### AIM OF THE EXERCISE
Using the entries that follow, collect the lines where the word "each" appears.

*** Opening of DATA PROVIDED ***

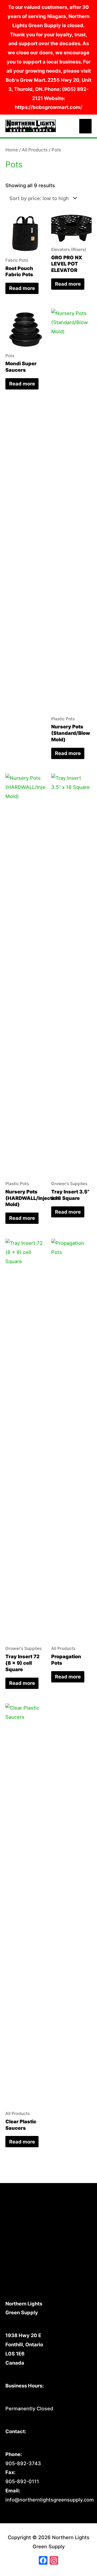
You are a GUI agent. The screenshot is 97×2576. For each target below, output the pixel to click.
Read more (22, 288)
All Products (35, 150)
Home (11, 150)
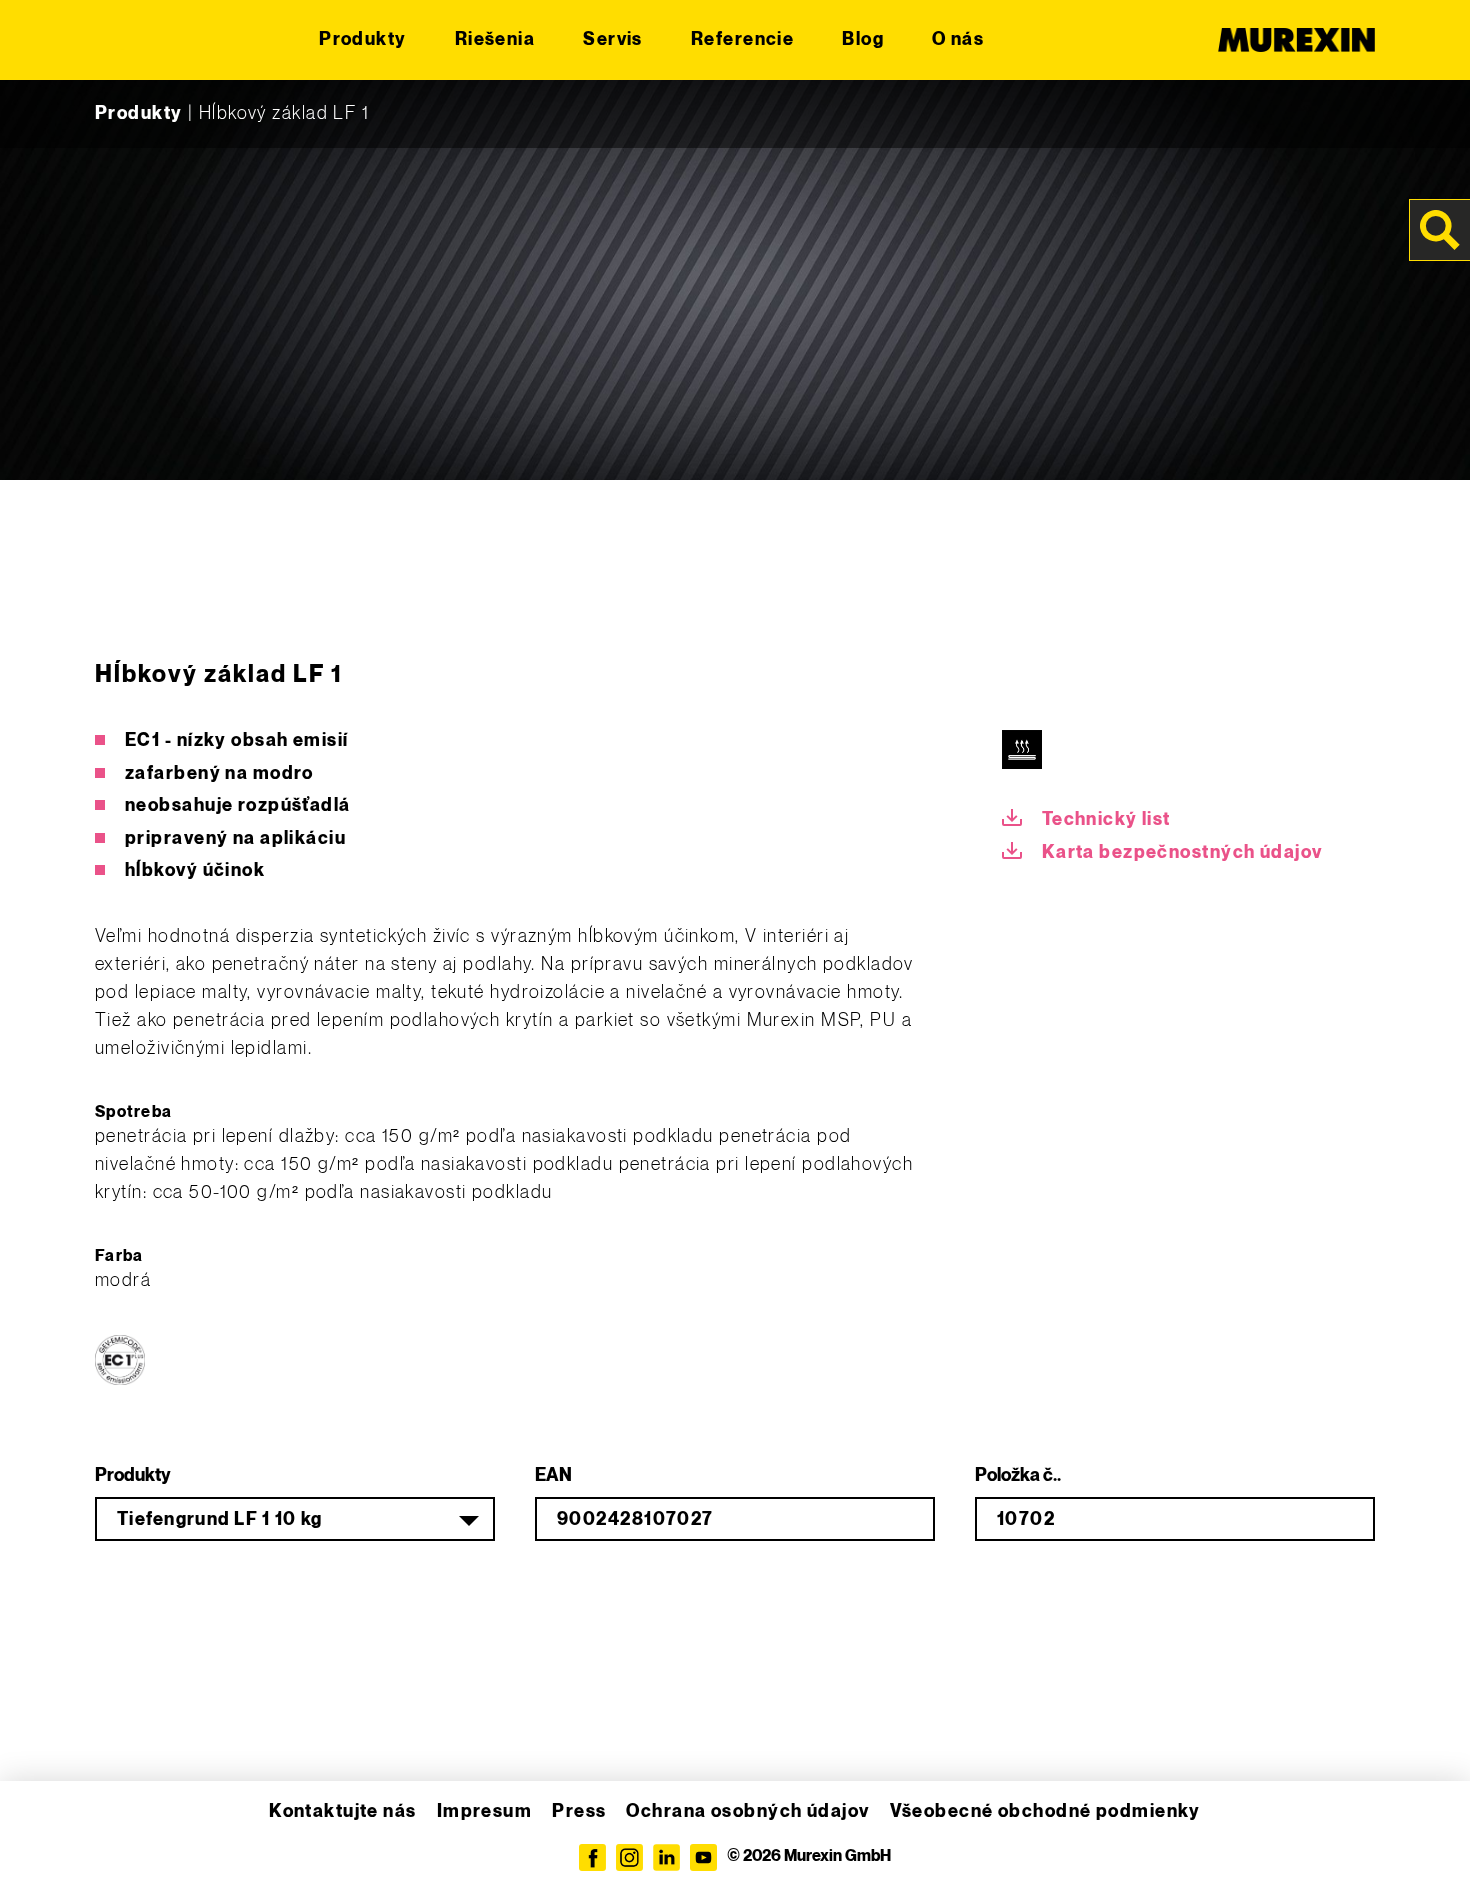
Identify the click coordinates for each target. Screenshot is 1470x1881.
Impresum (485, 1811)
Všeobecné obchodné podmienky (1045, 1811)
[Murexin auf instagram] (629, 1857)
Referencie (742, 39)
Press (579, 1811)
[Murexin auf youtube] (703, 1857)
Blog (863, 39)
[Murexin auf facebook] (592, 1857)
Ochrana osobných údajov (747, 1811)
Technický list (1106, 819)
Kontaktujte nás (343, 1811)
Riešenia (495, 39)
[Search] (1440, 230)
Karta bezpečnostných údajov (1182, 852)
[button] (44, 1837)
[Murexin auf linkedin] (666, 1857)
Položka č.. (1018, 1475)
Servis (613, 39)
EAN (553, 1475)
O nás (958, 39)
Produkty (363, 39)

*** Close of DATA PROVIDED ***

### ANSWER
You are a GUI agent. The screenshot is 97×2576. For each target below, output the pixel to click.
Identify the click coordinates for each target. Screenshot is 1470x1881.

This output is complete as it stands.